§ **Challenge**
Using the excerpt below on African infrastructure, please explain why the speaker says infrastructure services in sub-Saharan Africa cost far more than in South Asia. Answer in one to three sentences.

§ **Excerpt to read**
___

According to a report of the meeting, she said: “We all know that Africa’s infrastructure is sparse. We should also recognize that it is extremely expensive compared to other regions of the world.” She said costs of infrastructure services in sub-Saharan Africa are at least double those in South Asia, and in some areas are five times higher. She attributed this disparity to a lack of large-scale economies, the high costs of electric power, and a lack of competition.
“Thin markets in Africa are often characterized by monopolies or cartels leading to high profit margins for a limited number of service providers, inefficiencies and therefore high prices. So we need to tackle more economies of scale issues and introduce more competition,” she said. For much infrastructure, including water and hydropower, there should be emphasis on regional solutions since Africa’s geography complicates management. Twenty countries have less than 5 million people, another 20-plus countries have a gross domestic product of less than $5 billion. Sixty international river basins are shared between several countries
There is a power crisis, she said: “We have 30 countries facing chronic blackouts. As a result, businesses are giving up in some cases on public- and private-sector solutions, and resorting to expensive individual options… The entire capacity for electric power in sub-Saharan Africa with its 48 countries and population of 800 million is not more than Spain, with a population of 40 million.” Guinea-Bissau, for example, has the ability to generate only a small amount of electric power – the same amount of power it takes to electrify the World Bank complex in Washington, she said.

___

§ **Given material**

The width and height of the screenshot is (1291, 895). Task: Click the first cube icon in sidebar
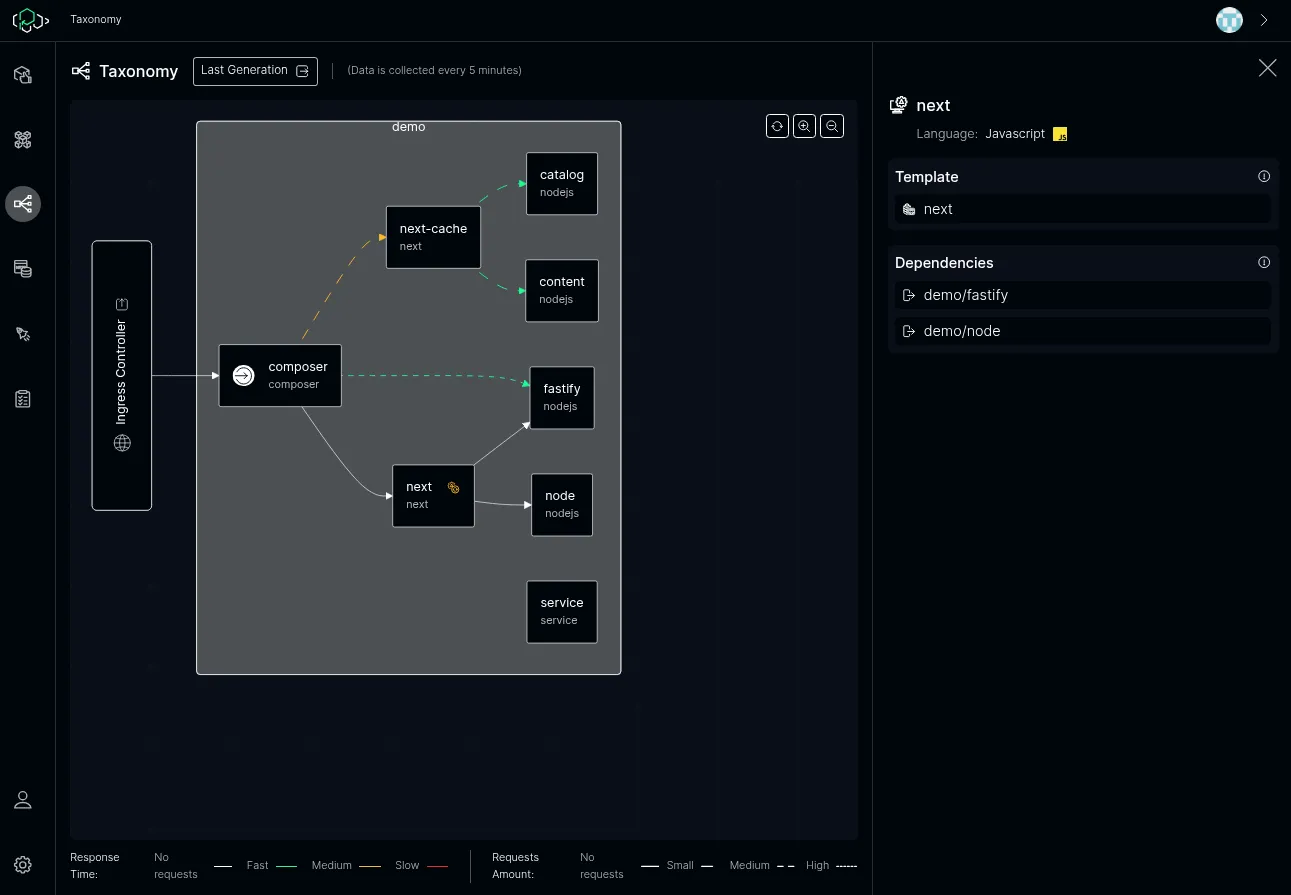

___

§ **Task output**
She attributes the gap to a lack of large-scale economies, the high cost of electric power, and a lack of competition. Thin markets are often run by monopolies or cartels, which leads to high profit margins for a few service providers, inefficiencies, and therefore high prices.